The Fearway

*1/2

Reviewed by: Jennie Kermode

The Fearway
"As a rule it’s a good thing when filmmakers are prepared to push their limits, but if you’re going to take it this far, you need, at the very least, to be in control of the laughs."

Has any showdown on the highway film ever come close to Steven Spielberg’s Duel? Certainly not many, and there’s a reason for that. What Spielberg understood was that to be effective a film like this has to be minimal, every shot focused on managing the tension, never distracting from the central threat. The Fearway does the opposite, claiming to be scary but suffocated by additional plotting as unnecessary as it is obvious, and with terrible acting to boot.

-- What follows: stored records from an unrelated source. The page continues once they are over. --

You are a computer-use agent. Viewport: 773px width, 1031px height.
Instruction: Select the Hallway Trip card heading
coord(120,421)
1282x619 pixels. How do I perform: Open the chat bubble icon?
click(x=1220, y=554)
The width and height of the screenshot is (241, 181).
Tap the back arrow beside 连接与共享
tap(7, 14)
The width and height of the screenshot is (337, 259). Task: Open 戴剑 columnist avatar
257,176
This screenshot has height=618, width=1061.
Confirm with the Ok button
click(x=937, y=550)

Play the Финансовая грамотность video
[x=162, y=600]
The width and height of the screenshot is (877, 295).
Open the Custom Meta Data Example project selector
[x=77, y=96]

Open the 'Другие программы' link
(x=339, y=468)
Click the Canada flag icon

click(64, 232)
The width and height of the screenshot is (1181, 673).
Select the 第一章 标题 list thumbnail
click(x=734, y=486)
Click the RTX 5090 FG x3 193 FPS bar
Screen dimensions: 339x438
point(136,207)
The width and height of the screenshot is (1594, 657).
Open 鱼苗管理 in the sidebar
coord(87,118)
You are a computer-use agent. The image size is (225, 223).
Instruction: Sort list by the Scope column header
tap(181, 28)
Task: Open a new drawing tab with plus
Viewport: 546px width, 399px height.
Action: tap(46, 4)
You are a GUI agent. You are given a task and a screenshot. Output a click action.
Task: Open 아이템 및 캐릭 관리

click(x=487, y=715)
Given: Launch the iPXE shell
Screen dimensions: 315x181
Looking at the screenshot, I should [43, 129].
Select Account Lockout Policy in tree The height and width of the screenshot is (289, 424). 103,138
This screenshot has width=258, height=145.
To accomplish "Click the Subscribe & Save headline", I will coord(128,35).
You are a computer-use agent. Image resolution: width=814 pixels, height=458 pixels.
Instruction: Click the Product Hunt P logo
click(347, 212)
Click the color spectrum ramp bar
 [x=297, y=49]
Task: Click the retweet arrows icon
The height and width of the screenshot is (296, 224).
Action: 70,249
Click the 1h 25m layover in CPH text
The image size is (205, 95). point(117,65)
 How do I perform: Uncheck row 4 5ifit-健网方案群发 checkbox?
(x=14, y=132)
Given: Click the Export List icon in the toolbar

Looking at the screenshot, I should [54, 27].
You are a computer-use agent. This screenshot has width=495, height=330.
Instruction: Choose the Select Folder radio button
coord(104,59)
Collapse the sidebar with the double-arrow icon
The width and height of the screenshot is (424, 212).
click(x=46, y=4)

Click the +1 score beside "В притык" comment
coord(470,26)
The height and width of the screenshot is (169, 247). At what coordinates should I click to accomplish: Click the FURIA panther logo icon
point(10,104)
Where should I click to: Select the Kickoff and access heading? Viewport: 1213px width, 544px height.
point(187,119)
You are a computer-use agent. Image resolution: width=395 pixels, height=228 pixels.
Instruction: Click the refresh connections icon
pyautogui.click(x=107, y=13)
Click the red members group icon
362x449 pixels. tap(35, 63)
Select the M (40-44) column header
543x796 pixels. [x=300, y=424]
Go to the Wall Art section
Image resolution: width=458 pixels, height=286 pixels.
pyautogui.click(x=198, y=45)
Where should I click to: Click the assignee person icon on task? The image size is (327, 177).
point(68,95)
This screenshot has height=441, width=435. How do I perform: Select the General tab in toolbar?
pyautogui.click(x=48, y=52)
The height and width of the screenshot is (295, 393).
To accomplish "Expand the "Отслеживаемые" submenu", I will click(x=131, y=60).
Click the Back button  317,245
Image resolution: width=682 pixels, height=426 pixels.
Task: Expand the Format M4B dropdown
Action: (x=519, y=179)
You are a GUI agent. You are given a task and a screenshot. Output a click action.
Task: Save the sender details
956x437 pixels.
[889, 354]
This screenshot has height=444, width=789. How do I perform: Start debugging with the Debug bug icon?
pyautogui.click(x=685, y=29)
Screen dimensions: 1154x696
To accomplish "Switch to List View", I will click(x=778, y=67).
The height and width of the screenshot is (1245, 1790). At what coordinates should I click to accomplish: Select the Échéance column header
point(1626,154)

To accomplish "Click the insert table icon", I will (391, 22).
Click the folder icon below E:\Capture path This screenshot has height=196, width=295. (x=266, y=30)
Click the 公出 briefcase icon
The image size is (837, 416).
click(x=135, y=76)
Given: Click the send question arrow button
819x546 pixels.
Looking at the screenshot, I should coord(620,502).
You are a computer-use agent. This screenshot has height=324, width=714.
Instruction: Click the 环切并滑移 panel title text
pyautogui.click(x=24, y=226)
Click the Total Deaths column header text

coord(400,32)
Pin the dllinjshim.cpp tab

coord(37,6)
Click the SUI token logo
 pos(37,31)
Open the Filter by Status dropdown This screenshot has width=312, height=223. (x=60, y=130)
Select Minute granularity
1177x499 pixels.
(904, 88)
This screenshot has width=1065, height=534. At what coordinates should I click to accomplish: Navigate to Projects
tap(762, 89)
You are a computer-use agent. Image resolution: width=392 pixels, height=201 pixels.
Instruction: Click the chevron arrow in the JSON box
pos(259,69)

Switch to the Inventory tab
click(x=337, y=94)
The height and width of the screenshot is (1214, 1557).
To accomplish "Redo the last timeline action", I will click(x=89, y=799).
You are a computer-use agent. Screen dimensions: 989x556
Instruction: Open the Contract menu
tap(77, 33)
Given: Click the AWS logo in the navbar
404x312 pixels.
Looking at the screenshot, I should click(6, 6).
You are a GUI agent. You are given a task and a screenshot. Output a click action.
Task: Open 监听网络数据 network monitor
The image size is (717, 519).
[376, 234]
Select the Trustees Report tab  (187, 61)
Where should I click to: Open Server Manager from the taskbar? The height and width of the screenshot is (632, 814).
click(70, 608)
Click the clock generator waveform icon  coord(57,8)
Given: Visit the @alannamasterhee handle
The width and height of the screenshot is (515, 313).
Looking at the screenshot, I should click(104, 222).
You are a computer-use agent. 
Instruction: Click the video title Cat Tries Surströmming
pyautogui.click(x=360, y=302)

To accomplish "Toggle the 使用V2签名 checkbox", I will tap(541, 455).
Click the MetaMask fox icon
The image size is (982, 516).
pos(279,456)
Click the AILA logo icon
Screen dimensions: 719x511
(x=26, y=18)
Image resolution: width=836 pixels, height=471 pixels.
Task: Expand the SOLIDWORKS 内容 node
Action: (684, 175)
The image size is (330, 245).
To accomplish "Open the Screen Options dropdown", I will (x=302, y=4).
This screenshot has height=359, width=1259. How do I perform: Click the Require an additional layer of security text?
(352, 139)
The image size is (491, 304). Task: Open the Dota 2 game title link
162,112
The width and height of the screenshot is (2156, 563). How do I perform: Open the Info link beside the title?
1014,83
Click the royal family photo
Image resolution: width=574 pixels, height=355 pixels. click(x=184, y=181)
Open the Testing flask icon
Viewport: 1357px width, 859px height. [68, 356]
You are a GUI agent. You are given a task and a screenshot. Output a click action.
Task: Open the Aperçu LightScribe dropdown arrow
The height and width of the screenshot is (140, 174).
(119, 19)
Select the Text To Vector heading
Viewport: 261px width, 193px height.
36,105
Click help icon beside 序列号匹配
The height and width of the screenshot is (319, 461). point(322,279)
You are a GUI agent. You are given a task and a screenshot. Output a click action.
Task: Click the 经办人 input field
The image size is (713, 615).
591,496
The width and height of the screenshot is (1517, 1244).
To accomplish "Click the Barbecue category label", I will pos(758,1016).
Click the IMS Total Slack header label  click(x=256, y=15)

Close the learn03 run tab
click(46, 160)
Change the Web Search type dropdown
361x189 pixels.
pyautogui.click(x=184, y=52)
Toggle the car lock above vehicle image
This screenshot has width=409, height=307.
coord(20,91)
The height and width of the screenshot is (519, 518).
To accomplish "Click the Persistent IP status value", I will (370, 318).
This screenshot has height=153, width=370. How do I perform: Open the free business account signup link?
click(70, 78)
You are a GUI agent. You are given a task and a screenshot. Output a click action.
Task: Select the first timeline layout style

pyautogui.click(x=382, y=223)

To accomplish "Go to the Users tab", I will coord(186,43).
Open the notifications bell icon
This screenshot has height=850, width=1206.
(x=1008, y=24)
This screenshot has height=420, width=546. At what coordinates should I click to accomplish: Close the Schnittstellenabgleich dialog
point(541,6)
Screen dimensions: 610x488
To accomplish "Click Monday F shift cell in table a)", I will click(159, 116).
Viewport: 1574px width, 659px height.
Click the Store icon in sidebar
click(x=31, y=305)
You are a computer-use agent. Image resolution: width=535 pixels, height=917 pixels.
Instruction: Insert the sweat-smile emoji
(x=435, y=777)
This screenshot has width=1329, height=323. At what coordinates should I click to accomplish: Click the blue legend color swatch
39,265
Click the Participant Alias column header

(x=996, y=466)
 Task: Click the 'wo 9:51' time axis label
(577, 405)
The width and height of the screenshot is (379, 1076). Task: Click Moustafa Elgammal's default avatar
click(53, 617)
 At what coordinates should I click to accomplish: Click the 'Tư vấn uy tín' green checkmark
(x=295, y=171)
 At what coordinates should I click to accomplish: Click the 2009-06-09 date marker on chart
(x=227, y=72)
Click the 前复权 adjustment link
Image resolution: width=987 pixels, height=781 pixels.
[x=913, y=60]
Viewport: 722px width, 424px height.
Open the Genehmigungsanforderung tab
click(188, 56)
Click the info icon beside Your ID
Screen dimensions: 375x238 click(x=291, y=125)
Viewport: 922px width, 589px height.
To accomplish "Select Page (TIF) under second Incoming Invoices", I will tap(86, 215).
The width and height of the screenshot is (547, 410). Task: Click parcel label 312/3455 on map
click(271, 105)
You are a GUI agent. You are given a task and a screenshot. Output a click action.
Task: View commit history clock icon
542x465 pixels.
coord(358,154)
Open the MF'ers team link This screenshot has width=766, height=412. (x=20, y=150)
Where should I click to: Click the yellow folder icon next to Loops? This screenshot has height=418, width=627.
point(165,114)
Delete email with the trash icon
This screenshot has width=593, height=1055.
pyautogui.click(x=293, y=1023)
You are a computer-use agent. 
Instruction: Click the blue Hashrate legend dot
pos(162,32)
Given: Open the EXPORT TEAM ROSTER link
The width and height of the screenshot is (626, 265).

On their way to visit her father, who is in poor health following a series of heart attacks, Sarah (Shannon DaLonzo) and Michael (Justin Gordon) have a bizarre accident, skidding on what appears to be a patch of ice on a long desert road in the daytime. There’s a mystery here, so one starts out hoping that the film will go somewhere interesting, but instead most of the running time is spent literally and metaphorically driving in circles.

Copy picture

One benefit of the setting is that director Robert Gajic gets his orange and teal for free, but that’s as close as the film comes to achieving even a borrowed sense of style. Its efforts to establish a scary villain are likely to provoke laughter. Driving a big black car, he’s a Black guy with filed teeth, cross earrings and heavy eyeliner who likes to pose next to crows and communicates by growling. When he growls at Sarah she runs away squealing like a Karen who has spent her whole life somehow unaware of heavy metal. It’s hard to believe that this is the person we’re supposed to root for.

On the other hand, DaLonzo at least manages a modicum of acting. Gordon flounders a bit in the very simple role of a man who once wrote a hit song and who is now getting cold feet about marriage (all the development his character gets). He’s more dull than amusing, but Simon Phillips, as the manager of the diner where they seek help, is spectacularly bad, and the film picks up a bit when he’s onscreen. It’s not just the clunky delivery, it’s the ridiculous quantity of exposition he’s saddled with, even as his character tries to keep secrets. There are some rather wonderful lines in there, but not in the way that writer Noah Bessey is likely to have intended.

Indeed, this is one of the most pretentious scripts I’ve encountered in months, and that’s an odd thing to be thinking during awards season. It goes way beyond what’s necessary to justify the plot, and strains for a gravity which none of its actors can command. It’s a shame because there is an idea here, even if it’s an old one, and a film more willing to live within its means might have made something of it. As a rule it’s a good thing when filmmakers are prepared to push their limits, but if you’re going to take it this far, you need, at the very least, to be in control of the laughs.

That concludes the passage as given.